## Task instructions
Copy the data below, substituting "How can I carry out" for every occurrence of "How do I perform" and leaving everything else unchanged.
Start Records for this exercise
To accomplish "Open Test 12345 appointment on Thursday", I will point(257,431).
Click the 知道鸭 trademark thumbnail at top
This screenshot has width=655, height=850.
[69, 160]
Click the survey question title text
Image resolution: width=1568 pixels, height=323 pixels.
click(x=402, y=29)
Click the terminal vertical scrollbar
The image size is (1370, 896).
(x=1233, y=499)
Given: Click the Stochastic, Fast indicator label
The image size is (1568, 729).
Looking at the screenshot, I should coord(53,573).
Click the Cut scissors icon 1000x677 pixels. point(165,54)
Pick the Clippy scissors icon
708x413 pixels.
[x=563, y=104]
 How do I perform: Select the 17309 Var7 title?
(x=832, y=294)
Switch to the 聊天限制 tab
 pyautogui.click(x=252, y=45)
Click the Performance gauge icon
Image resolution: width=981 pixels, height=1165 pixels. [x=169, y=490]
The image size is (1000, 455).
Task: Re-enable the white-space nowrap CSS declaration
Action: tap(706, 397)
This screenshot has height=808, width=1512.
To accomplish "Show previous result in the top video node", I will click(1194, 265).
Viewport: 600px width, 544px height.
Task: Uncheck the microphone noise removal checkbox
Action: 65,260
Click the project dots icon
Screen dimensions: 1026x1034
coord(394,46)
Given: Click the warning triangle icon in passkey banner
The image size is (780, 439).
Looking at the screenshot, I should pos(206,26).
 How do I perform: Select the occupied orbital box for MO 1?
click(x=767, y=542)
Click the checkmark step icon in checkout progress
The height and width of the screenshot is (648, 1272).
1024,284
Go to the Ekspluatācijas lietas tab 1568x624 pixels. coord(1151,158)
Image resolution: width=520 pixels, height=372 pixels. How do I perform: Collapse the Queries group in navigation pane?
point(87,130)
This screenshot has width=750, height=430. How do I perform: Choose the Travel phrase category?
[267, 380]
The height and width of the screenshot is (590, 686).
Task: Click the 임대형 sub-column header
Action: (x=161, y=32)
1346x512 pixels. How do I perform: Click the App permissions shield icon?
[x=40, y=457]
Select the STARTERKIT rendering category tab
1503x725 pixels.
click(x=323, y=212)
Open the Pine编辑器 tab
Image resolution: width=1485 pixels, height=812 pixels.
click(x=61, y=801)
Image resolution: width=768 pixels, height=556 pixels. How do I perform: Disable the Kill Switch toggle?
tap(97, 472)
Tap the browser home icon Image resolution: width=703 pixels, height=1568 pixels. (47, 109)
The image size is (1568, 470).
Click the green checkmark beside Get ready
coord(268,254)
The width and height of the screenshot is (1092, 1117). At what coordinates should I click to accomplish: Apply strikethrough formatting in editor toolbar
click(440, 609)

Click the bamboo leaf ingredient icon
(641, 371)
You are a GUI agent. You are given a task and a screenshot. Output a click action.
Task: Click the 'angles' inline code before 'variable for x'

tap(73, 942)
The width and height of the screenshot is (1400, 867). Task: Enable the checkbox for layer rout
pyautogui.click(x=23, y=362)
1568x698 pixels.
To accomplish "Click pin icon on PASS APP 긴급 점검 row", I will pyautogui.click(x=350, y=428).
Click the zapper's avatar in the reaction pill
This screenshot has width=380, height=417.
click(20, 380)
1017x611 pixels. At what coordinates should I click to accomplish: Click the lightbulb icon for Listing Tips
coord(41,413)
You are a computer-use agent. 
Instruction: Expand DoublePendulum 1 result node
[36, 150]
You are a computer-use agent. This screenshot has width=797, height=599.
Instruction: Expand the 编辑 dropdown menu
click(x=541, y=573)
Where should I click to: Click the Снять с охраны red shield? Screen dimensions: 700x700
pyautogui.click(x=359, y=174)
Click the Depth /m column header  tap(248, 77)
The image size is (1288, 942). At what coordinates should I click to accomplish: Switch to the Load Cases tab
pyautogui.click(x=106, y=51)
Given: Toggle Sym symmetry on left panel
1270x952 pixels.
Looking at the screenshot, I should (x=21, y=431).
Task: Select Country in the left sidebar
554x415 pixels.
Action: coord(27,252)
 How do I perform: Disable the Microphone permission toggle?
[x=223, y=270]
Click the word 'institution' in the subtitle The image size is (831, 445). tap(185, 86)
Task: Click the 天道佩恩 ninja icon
End Records for this exercise
## Response to the task
To accomplish "Open Test 12345 appointment on Thursday", I will point(257,431).
Click the 知道鸭 trademark thumbnail at top
This screenshot has width=655, height=850.
[69, 160]
Click the survey question title text
Image resolution: width=1568 pixels, height=323 pixels.
click(x=402, y=29)
Click the terminal vertical scrollbar
The image size is (1370, 896).
(x=1233, y=499)
Given: Click the Stochastic, Fast indicator label
The image size is (1568, 729).
Looking at the screenshot, I should coord(53,573).
Click the Cut scissors icon 1000x677 pixels. point(165,54)
Pick the Clippy scissors icon
708x413 pixels.
[x=563, y=104]
 How can I carry out: Select the 17309 Var7 title?
(x=832, y=294)
Switch to the 聊天限制 tab
 pyautogui.click(x=252, y=45)
Click the Performance gauge icon
Image resolution: width=981 pixels, height=1165 pixels. [x=169, y=490]
The image size is (1000, 455).
Task: Re-enable the white-space nowrap CSS declaration
Action: tap(706, 397)
This screenshot has height=808, width=1512.
To accomplish "Show previous result in the top video node", I will click(1194, 265).
Viewport: 600px width, 544px height.
Task: Uncheck the microphone noise removal checkbox
Action: 65,260
Click the project dots icon
Screen dimensions: 1026x1034
coord(394,46)
Given: Click the warning triangle icon in passkey banner
The image size is (780, 439).
Looking at the screenshot, I should pos(206,26).
 How can I carry out: Select the occupied orbital box for MO 1?
click(x=767, y=542)
Click the checkmark step icon in checkout progress
The height and width of the screenshot is (648, 1272).
1024,284
Go to the Ekspluatācijas lietas tab 1568x624 pixels. coord(1151,158)
Image resolution: width=520 pixels, height=372 pixels. How can I carry out: Collapse the Queries group in navigation pane?
point(87,130)
This screenshot has width=750, height=430. How can I carry out: Choose the Travel phrase category?
[267, 380]
The height and width of the screenshot is (590, 686).
Task: Click the 임대형 sub-column header
Action: (x=161, y=32)
1346x512 pixels. How can I carry out: Click the App permissions shield icon?
[x=40, y=457]
Select the STARTERKIT rendering category tab
1503x725 pixels.
click(x=323, y=212)
Open the Pine编辑器 tab
Image resolution: width=1485 pixels, height=812 pixels.
click(x=61, y=801)
Image resolution: width=768 pixels, height=556 pixels. How can I carry out: Disable the Kill Switch toggle?
tap(97, 472)
Tap the browser home icon Image resolution: width=703 pixels, height=1568 pixels. (47, 109)
The image size is (1568, 470).
Click the green checkmark beside Get ready
coord(268,254)
The width and height of the screenshot is (1092, 1117). At what coordinates should I click to accomplish: Apply strikethrough formatting in editor toolbar
click(440, 609)

Click the bamboo leaf ingredient icon
(641, 371)
You are a GUI agent. You are given a task and a screenshot. Output a click action.
Task: Click the 'angles' inline code before 'variable for x'

tap(73, 942)
The width and height of the screenshot is (1400, 867). Task: Enable the checkbox for layer rout
pyautogui.click(x=23, y=362)
1568x698 pixels.
To accomplish "Click pin icon on PASS APP 긴급 점검 row", I will pyautogui.click(x=350, y=428).
Click the zapper's avatar in the reaction pill
This screenshot has width=380, height=417.
click(20, 380)
1017x611 pixels. At what coordinates should I click to accomplish: Click the lightbulb icon for Listing Tips
coord(41,413)
You are a computer-use agent. 
Instruction: Expand DoublePendulum 1 result node
[36, 150]
You are a computer-use agent. This screenshot has width=797, height=599.
Instruction: Expand the 编辑 dropdown menu
click(x=541, y=573)
Where should I click to: Click the Снять с охраны red shield? Screen dimensions: 700x700
pyautogui.click(x=359, y=174)
Click the Depth /m column header  tap(248, 77)
The image size is (1288, 942). At what coordinates should I click to accomplish: Switch to the Load Cases tab
pyautogui.click(x=106, y=51)
Given: Toggle Sym symmetry on left panel
1270x952 pixels.
Looking at the screenshot, I should (x=21, y=431).
Task: Select Country in the left sidebar
554x415 pixels.
Action: coord(27,252)
 How can I carry out: Disable the Microphone permission toggle?
[x=223, y=270]
Click the word 'institution' in the subtitle The image size is (831, 445). tap(185, 86)
Task: Click the 天道佩恩 ninja icon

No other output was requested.